The moaning and rustling of dead leaves is past—
The comforter came, they are sheltered at last.
O, brown leaves of autumn! ’Tis a wise hand that leads,
And he sends what is best, who best knoweth our needs.
He gives and he takes, and in taking he gives:
From life cometh death, and in dying we live.
From mists of the river, the brooklet and sea
This beautiful shroud has been woven, and ye
Of its coming wist not, for from out the still air
It as silently fell as an answer to prayer.

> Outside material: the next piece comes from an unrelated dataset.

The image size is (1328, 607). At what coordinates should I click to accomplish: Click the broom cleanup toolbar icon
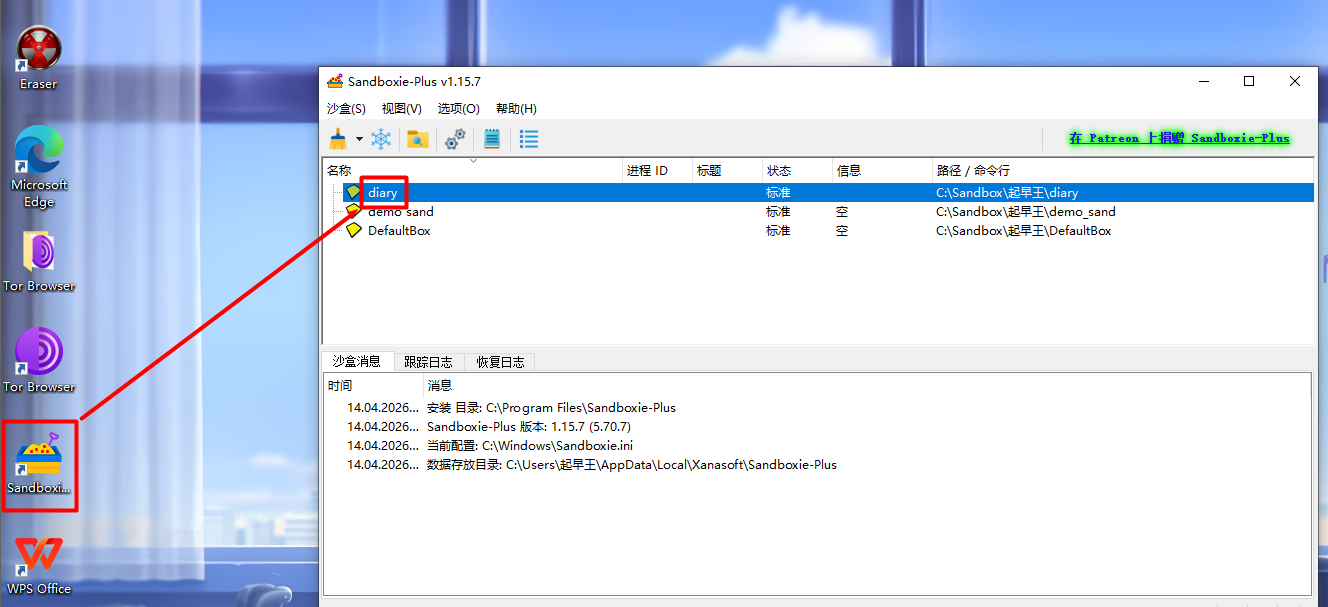pos(338,139)
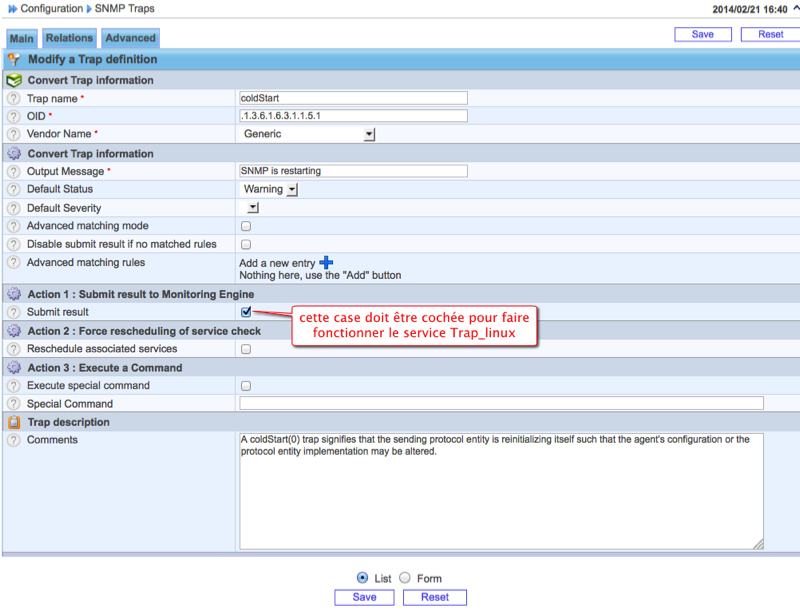Click the help icon beside Comments
The height and width of the screenshot is (612, 800).
pos(13,440)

O, could ye but creep from your coverlet white
And visit your home, a most wonderful sight
Would gladden your hearts, for the sun met the snow,
And the frost followed on with his cold breath, and lo!
Your home is a palace of crystal more bright
Than Aladdin beheld with his magical light.
Ye glow and ye fade—but as wondrous to me
Is the leaf on the ground as the leaf on the tree:
For links in time’s chain clasp eternity fast
And the chain becomes endless. Ever the past
Pays its debt to the future, leaf-life, or man’s,
So perfect the system that surely no hands
But of Infinite wisdom and love could be
The author of such an unerring decree.
Who knoweth the end? Little leaflets, not we!
Enough for ourselves, as we hang on life’s tree,
To gather the sunshine and freely bestow
Our shade to the weary and faint ones below.
And when we grow brown, as, surely we must,
The end will be glorious can we but trust
That the Infinite love, which careth for all,
Forgets not the little brown leaves when they fall.